Durante esos diez minutos, que se prolongaron en su mente durante lo que parecieron horas, el capitán estableció un monólogo con un interlocutor inexistente. Las palabras fluían de su mano al papel como si la pluma fuese una prolongación de sus dedos. Hablaron de madre, de su tristeza desde aquel día en que decidió alistarse en el ejército, de su sufrimiento al saberle tan lejos; de su sobrino, de cuánto había crecido en su ausencia; de su amada Luisa, de las noches que ésta pasaba en vela por su culpa. De todo esto y de otros cientos de cosas, a cada cual más trivial, hablaron Pablo y su hermano durante esos diez minutos, que parecieron horas, pero que no fueron más que el último suspiro de un valiente juzgado y sentenciado a morir desde hacía ya mucho tiempo, cuando aquella bala le perforó el costado, atravesando su espíritu y condenando su alma.

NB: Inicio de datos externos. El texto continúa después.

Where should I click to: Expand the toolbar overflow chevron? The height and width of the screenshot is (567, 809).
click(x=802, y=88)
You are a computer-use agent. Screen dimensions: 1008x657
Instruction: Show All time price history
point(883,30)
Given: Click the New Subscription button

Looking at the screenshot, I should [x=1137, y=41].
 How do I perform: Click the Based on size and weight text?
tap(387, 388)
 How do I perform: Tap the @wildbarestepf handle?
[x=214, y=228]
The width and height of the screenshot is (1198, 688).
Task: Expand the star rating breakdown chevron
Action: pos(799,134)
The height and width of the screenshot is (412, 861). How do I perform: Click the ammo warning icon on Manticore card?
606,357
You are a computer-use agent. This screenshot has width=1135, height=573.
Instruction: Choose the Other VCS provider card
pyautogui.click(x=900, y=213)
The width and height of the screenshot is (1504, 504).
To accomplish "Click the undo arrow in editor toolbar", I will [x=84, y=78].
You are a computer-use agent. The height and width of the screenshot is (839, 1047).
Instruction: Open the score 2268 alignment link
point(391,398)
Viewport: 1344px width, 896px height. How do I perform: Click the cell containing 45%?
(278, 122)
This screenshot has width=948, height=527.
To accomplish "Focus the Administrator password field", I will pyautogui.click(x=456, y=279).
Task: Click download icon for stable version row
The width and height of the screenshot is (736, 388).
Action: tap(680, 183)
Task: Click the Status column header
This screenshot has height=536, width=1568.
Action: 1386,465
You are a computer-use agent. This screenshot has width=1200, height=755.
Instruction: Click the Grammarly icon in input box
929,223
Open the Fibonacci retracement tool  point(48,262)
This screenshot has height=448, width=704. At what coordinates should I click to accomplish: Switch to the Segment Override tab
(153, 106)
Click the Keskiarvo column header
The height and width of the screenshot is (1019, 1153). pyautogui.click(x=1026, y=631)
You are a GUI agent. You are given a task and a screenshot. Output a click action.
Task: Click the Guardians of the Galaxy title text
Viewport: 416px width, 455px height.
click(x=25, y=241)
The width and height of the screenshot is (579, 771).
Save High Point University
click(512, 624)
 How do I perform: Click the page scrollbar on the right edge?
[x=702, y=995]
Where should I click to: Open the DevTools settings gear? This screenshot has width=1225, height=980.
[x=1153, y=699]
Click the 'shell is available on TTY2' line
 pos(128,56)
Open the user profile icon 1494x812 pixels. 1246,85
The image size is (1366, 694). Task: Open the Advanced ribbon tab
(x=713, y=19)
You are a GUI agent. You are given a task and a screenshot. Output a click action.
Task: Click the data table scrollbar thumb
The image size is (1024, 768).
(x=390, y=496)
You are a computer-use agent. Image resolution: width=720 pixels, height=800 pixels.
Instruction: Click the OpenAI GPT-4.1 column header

El ajetreo a su alrededor le advirtió de la marcha del ejército español. Entraban en combate. Se pertrechó con todo lo necesario, se persignó y dio la orden a su regimiento de avanzar.

Tres días más tarde, el cuerpo sin vida del capitán Arredondo fue registrado por un guerrillero marroquí en busca de objetos de valor. En lugar de eso, lo único que encontró fue un sobre sellado con unas palabras garabateadas rápidamente en el borde 'Nos vemos pronto'.